In Usurbil the Basque nationalist parties commonly attract between 75-80% of the votes. These are almost equally divided between the moderate nationalists and the leftist nationalists. After the restoration of democracy in Spain, the first two mayors belonged to the EAJ-PNV. When EA split away from the EAJ-PNV in 1986, the next three mayorships fell to Herri Batasuna (four, counting EH the successor party from HB) under Jose Antonio Altuna for 16 years. When Herri Batasuna was made illegal, Altuna could not stand for re-election in 2003 and Luis Maria Ormaetxea of EA became mayor.

In the last elections for the Basque Government in 2005, the Basque nationalist coalition PNV-EA won, taking 39.3% of the vote, followed by the independentist EHAK with 33.3%, PSE-EE/PSOE with 11%; the independentist Aralar with 6% and Partido Popular with 5.8%.

==Gastronomy==
There are two gastronomical products that have given fame to Usurbil: glass eels and cider. Glass eels used to be common in most Basque rivers and in the Oria used to come upstream as far as Aginaga, whose inhabitants became expert angula fishers. Angulas de Aguinaga, made with oil and capsicum are famous throughout Spain. Glass eels have become rare as a result of pollution and have pushed up the price considerably.

Sagardoa (cider) is another important product and together with Astigarraga and Hernani, it is one of the main cider towns in Gipuzkoa. Cider production hit a low in the 1980s and of the three factories producing sparkling cider or sidra achampañada in the area, only one remains. From 1981 onwards, Usurbil pioneered the Sagardo Eguna (cider day), giving new impetus to the industry so successfully that other towns have taken up the idea. Today cider production is on the increase again and so the area still boasts many traditional and modern sagardotegiak.

==Sport==
The main sport facility of the town is the Polideportivo Oiardo that was opened in 1990. This multi-purpose centre has capacities for 500 spectators, a covered swimming pool, squash courts, a gym and an outdoor football pitch. Most local sports clubs are based here, for example the Usurbil Kirol Elkartea (Usurbil Sports Club), the Judo Club Usurbil (Spanish) and karate clubs and Andatza KKE.

There is also a football stadium, Harane, owned by the city council. The Usurbil Futbol Taldea football team are based here.

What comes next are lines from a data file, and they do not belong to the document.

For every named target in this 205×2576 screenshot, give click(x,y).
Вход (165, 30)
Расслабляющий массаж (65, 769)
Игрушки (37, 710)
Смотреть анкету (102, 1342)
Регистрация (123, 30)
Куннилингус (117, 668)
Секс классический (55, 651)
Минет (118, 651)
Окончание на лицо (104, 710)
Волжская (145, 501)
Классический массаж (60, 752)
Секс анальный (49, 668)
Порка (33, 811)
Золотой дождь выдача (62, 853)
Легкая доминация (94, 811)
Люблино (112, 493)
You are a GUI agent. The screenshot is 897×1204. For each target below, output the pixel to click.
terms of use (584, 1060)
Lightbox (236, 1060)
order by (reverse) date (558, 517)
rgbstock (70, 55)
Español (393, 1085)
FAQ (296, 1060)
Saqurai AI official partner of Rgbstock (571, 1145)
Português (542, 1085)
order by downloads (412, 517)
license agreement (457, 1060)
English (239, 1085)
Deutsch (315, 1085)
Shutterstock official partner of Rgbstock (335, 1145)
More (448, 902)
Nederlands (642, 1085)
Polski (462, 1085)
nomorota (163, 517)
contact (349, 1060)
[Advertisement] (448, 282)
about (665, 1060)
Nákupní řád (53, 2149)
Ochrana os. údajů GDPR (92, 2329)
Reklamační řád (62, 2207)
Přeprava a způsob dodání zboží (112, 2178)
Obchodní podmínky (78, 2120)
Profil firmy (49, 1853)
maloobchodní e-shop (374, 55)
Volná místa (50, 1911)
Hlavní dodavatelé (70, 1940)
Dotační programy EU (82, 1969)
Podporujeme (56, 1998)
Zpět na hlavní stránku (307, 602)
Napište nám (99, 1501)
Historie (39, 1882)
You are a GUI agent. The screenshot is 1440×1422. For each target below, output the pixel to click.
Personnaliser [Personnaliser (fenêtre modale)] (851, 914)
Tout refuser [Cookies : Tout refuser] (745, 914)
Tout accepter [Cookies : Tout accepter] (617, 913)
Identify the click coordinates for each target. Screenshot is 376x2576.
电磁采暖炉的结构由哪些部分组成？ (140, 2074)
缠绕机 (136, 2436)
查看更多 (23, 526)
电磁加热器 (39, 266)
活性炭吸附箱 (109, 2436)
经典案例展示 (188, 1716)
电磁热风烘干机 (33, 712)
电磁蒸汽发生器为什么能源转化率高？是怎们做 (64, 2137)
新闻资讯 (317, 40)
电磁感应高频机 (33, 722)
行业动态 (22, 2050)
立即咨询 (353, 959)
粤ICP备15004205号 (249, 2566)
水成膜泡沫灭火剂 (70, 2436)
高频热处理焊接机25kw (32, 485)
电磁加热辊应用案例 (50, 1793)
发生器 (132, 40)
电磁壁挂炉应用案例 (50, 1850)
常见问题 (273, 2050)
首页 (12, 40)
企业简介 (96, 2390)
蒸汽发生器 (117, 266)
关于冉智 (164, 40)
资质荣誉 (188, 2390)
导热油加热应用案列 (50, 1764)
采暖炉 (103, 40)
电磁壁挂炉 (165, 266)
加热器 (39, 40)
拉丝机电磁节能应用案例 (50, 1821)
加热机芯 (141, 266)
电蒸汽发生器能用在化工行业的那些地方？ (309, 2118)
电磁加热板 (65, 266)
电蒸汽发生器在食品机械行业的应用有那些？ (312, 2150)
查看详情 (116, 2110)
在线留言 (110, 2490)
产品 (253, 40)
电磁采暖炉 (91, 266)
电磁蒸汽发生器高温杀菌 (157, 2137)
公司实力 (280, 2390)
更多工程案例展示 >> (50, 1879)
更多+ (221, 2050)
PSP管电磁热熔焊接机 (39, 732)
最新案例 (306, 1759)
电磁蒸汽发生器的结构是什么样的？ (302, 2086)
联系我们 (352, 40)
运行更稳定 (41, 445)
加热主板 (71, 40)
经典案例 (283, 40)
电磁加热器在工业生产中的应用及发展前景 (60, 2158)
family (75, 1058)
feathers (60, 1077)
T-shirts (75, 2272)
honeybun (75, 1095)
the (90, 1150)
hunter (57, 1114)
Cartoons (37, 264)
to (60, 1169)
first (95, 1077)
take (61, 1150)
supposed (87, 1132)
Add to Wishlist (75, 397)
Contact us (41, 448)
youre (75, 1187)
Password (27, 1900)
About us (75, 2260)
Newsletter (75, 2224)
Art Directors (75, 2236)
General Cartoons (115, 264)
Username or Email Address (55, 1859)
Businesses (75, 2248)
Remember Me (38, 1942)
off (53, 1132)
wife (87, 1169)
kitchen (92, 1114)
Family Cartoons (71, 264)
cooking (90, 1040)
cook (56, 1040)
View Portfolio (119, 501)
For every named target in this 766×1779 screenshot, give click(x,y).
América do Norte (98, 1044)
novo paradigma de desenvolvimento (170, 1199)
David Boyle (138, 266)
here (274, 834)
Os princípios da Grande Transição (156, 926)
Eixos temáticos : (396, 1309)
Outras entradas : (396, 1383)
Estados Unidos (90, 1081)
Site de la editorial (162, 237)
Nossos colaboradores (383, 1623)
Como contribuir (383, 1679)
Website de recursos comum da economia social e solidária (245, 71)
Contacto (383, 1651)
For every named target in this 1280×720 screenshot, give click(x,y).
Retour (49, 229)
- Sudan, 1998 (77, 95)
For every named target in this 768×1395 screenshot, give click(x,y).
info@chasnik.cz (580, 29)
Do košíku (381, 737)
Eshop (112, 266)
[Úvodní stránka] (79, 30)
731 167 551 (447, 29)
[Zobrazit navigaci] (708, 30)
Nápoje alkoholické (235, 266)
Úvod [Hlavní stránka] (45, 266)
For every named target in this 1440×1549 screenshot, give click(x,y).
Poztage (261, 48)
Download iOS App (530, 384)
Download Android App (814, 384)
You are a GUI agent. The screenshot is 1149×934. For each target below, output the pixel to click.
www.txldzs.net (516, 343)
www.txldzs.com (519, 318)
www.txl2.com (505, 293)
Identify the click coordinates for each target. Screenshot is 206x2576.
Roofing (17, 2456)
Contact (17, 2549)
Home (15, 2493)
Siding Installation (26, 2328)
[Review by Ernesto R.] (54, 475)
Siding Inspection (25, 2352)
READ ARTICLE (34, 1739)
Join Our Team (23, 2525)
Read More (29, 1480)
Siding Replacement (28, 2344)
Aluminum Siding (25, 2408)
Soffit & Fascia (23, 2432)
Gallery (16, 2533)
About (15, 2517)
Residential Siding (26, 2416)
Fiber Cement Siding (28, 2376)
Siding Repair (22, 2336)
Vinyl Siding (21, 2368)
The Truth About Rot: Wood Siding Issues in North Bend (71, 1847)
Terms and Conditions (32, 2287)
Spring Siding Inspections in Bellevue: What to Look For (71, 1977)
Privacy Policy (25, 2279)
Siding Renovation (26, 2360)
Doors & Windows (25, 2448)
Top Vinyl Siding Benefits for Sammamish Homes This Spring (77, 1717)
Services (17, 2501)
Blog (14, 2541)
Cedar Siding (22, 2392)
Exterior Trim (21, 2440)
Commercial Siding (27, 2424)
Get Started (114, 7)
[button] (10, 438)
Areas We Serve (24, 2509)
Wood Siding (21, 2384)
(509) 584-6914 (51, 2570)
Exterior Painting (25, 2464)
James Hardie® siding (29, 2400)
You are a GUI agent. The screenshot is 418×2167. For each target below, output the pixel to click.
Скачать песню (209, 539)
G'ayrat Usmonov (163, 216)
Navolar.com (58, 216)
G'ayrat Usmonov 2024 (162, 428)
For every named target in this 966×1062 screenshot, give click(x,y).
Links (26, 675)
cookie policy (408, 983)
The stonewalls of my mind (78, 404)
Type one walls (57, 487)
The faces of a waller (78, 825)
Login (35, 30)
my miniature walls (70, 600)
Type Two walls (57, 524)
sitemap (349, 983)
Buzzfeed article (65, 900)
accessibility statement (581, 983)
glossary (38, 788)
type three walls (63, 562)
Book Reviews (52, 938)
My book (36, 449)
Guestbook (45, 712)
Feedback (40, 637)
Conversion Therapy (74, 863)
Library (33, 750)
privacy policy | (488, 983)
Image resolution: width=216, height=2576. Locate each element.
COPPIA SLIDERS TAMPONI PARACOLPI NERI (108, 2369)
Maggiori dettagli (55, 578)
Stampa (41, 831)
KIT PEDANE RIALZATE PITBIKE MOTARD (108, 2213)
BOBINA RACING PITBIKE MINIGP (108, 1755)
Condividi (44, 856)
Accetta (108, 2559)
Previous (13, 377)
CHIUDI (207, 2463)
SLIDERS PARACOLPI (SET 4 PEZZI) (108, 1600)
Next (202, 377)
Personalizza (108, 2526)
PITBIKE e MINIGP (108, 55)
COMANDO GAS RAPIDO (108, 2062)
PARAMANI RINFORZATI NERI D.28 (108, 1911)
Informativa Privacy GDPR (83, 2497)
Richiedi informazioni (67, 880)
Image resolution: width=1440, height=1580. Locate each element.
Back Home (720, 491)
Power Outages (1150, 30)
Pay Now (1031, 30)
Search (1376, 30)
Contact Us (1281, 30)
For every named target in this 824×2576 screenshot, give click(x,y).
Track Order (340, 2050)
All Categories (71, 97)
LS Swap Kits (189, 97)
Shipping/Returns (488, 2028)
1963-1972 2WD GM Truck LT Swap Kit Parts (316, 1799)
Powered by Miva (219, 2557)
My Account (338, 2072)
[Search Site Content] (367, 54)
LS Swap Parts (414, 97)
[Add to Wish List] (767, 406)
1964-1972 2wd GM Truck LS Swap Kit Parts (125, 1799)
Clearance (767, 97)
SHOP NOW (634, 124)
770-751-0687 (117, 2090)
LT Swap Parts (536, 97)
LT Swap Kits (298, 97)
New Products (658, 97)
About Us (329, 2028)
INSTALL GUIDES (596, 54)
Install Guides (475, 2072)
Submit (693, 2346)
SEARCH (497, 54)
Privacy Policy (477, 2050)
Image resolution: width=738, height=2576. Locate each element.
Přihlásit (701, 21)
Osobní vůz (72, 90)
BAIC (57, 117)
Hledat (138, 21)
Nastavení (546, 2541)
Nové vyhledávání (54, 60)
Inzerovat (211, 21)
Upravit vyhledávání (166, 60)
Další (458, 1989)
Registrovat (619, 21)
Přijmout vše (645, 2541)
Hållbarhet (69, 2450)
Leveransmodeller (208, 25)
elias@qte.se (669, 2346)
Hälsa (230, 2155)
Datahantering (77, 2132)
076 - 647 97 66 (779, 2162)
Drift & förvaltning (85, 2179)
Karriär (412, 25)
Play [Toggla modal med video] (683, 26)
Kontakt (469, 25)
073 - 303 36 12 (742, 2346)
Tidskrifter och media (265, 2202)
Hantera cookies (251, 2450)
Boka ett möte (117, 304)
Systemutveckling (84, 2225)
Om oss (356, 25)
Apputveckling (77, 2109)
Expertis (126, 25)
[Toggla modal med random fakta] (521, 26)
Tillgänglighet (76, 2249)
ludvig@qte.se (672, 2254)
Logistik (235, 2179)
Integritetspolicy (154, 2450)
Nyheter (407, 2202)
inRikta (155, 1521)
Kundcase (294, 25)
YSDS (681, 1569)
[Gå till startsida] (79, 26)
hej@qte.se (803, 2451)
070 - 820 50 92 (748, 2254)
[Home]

More sporting facilities exist at the Ikastola Udarregi school which has a multi-purpose fronton and a concrete track. The Kontseju Zaharra fronton is located in the centre of Usurbil, next to the church. It is a covered fronton with additional tracks for the Basque rural sports. Aginaga and San Esteban-Urdaiaga also have covered pelota pitches. Zubieta has a fronton built for the joko-garbi variant of pelota which is very rare today in Gipuzkoa.

==Notable people==
- Imanol Agirretxe (born 1987); footballer
- Andoni Iraola (born 1982), football player and current head coach of Liverpool F.C.